Тот, кому были адресованы эти слова, развернулся, скользнул взглядом по Ивару и суетливо удалился. На вид он был немногим старше хозяина: невысокого роста, слегка ссутуленный, с коротко стрижеными волосами мышиного цвета, длинными обвисшими усами и колючими кустистыми бровями. Особенно бросалась в глаза крупная бородавка на левой щеке, у самого носа.
– Прошу простить меня, – начал Ивар. – Я вовсе не хотел помешать вашей беседе, почтенный староста. Однако я не из здешних мест и не предполагал, что вот так сразу окажусь в рабочем кабинете.
Судя по слегка оторопевшему взгляду старосты, значение слова "кабинет" было ему до сей поры неведомо. Ивар продолжил:
– Зовут меня Ивар, – представился он. – Дело в том, что со мной приключилось некое прискорбное происшествие, плодом которого стало то, что я… – Ивар сам не понимал, почему изъясняется со старостой таким замысловатым слогом.
– Ты можешь говорить по-человечески? – оборвал его староста. – По твоему выговору я уже понял, что ты не из здешних мест. Кто ты и что тебе нужно на Эллане?

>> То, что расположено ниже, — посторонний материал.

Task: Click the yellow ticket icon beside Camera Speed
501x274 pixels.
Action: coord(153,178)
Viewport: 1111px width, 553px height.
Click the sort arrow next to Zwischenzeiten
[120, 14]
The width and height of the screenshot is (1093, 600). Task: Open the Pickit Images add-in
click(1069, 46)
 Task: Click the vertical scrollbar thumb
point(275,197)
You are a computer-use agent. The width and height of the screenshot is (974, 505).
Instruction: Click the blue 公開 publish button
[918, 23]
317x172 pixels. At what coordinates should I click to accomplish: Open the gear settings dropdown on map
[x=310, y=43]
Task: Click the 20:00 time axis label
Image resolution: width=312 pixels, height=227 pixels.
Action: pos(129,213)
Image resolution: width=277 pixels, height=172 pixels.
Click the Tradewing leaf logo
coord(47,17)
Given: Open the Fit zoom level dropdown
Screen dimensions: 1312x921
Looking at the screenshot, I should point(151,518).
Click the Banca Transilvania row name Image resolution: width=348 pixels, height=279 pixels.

Ивар решить сократить свою историю до необходимого минимума:
– Мне очень нужно попасть на Имралтин. Однако волею судеб я оказался на вашем гостеприимном острове без средств к существованию. Возможно, почтенный староста мог бы поручить мне какую-нибудь работу за умеренное вознаграждение?
– Ты очень сложно изъясняешься, Ивар – так, кажется, тебя зовут? У меня уже голова от тебя разболелась. Сейчас анагант, а в это время работы немного. Но и выгнать тебя я не могу – гейс не велит. Ступай пока к нашему солевару Дайардину, думаю, он найдет для тебя занятие. Что касается пищи и крова – передай ему, что я возмещу, пусть не сквалыжничает, старый скупердяй. Всё у тебя?
– Благодарю, почтенный староста. Но как мне найти этого Дайардина?
– От моего дома пойдешь по той улице, что ведет на север, и на самом краю поселка, у пруда, увидишь большой дом, выше, чем остальные. Там и живет Дайардин с женой. Ступай.
Ивар еще раз поблагодарил старосту и вышел на улицу. Аскур и Витра стояли все там же у изгороди.
– Что сказал тебе староста? – поинтересовался Аскур.
– Сказал пойти к Дайардину и спросить его насчет работы, пищи и ночлега.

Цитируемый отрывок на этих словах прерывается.